During today's visit, LPA observed residents in care, conducted a health and safety check, reviewed records, and interviewed staff and residents.

The purpose of today's visit was to conduct follow up regarding a self-reported incident. On 5/6/2024, the Department received an incident report from the facility describing an incident that occurred on 4/25/2024, where Resident 1 (R1) fell in their bathroom at approximately 7:30pm and was discovered by Staff 1 (S1) the following morning at around 8:00am on 4/26/2024. [HSD was provided with an LIC811 Confidential Names List to identify individuals].

Interviews and review of R1's assessment records prior to the incident on 4/25/2024, revealed that R1 was independent of all care and did not require any assistance or status checks. Interviews and review of call buttons for the night of 4/25 and morning of 4/26 revealed that R1's call button in the bathroom was malfunctioning and did not register a call from R1's room into the facility's electronic system. Additionally, R1 was not wearing their personal call pendant during the incident. Interviews with S1 and R1 confirmed the narrative described in the incident report. HSD stated that call pendants have a fall detection software and R1 has a motion sensor system in their bedroom, however since R1 was not wearing their pendant and did not fall in the bedroom, both systems were not alerted. Interviews with staff and R1 revealed that facility staff contacted paramedics upon discovering R1 on the floor and R1 received medical attention and returned to the facility on 4/26/2024 with no injuries.

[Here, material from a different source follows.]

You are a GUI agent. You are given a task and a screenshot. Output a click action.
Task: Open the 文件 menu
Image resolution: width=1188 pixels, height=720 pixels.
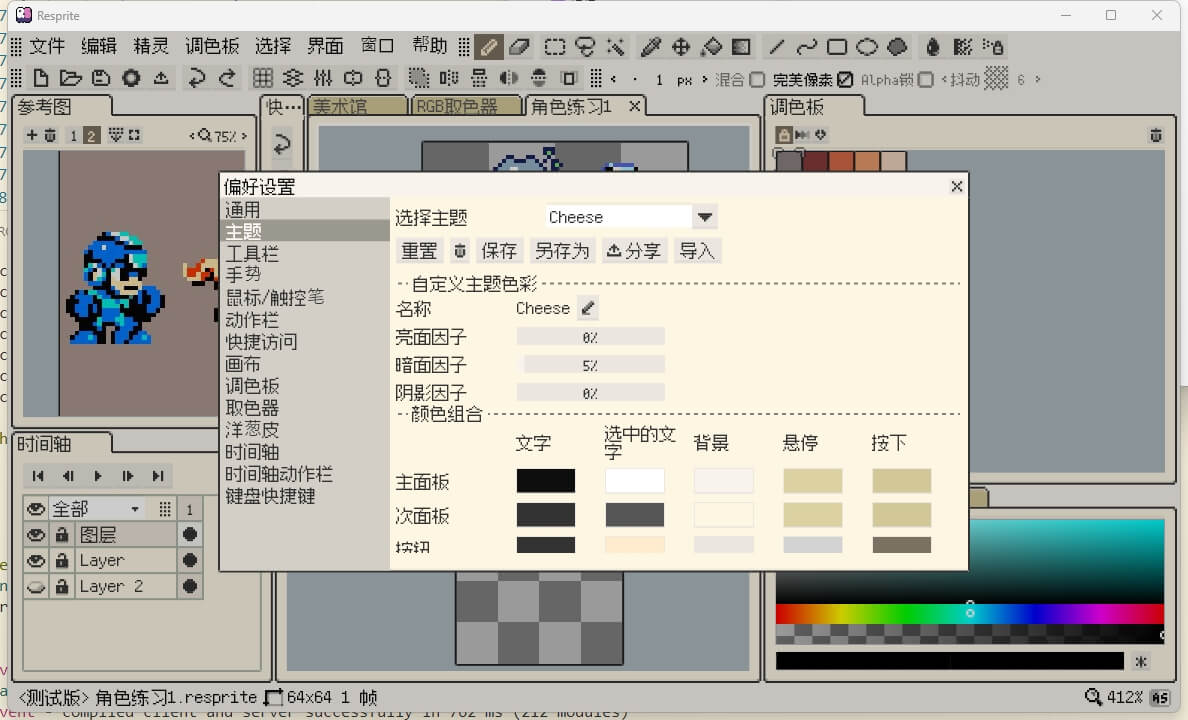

Continued on LIC809-C page...
SUPERVISOR'S NAME: Jennifer LottTELEPHONE: (619) 346-3976
LICENSING EVALUATOR NAME: Rebecca A RuizTELEPHONE: (619) 318-7620
LICENSING EVALUATOR SIGNATURE:
DATE: 05/13/2024
I acknowledge receipt of this form and understand my licensing appeal rights as explained and received.
FACILITY REPRESENTATIVE SIGNATURE:
DATE: 05/13/2024
This report must be available at Child Care and Group Home facilities for public review for 3 years.

LIC809 (FAS) - (06/04)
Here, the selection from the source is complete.